▼▼▼

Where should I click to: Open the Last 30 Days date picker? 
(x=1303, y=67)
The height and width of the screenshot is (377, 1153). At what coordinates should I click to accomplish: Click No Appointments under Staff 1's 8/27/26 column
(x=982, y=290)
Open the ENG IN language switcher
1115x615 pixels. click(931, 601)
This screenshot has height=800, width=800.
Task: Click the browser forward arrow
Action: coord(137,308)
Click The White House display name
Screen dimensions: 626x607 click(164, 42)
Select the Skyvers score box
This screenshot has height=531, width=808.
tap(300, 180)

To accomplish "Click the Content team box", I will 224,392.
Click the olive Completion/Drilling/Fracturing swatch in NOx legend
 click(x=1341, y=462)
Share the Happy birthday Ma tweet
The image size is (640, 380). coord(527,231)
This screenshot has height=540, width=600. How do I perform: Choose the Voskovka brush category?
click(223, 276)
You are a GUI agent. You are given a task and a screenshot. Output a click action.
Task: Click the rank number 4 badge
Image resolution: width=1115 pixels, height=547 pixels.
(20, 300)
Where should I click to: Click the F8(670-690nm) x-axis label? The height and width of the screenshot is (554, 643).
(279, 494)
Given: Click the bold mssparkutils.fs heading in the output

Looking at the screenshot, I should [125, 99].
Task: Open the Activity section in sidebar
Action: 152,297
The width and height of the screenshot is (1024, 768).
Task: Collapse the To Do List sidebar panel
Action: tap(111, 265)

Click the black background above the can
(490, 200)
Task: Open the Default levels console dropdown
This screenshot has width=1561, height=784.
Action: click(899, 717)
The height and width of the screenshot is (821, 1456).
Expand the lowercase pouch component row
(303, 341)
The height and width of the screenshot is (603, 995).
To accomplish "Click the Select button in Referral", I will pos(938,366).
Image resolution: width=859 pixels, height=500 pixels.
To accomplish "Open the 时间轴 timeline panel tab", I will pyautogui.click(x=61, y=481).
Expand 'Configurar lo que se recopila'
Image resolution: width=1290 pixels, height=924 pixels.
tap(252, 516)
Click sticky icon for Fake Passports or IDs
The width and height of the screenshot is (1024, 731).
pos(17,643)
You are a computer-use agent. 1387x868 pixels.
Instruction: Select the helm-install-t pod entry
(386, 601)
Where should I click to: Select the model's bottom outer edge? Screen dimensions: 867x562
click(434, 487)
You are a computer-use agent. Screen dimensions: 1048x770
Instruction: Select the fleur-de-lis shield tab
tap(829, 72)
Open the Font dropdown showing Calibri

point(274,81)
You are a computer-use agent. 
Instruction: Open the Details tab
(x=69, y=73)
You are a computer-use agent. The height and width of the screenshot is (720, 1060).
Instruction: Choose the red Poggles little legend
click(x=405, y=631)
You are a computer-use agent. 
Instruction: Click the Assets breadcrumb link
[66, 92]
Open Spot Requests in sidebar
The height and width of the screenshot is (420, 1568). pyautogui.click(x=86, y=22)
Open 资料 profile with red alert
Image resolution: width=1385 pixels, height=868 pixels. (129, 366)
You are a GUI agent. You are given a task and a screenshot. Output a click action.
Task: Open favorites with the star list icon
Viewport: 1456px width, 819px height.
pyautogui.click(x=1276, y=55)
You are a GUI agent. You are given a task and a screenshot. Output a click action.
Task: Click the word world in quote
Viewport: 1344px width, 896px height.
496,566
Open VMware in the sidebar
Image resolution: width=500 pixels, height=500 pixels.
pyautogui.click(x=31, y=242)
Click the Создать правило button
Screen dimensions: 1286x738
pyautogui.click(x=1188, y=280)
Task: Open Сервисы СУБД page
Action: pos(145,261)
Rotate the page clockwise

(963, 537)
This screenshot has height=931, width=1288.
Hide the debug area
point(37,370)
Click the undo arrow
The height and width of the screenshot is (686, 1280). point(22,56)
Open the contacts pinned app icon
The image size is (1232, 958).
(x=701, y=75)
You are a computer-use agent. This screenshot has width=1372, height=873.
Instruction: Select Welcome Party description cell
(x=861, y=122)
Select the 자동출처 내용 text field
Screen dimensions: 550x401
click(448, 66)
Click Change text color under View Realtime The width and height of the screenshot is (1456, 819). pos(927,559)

▲▲▲

Return every line above that contains the string "Instruction", matching case exactly.

### Complete response
Instruction: Select the helm-install-t pod entry
Instruction: Select the fleur-de-lis shield tab
Instruction: Open the Details tab
Instruction: Choose the red Poggles little legend
Instruction: Click the Assets breadcrumb link
Instruction: Select Welcome Party description cell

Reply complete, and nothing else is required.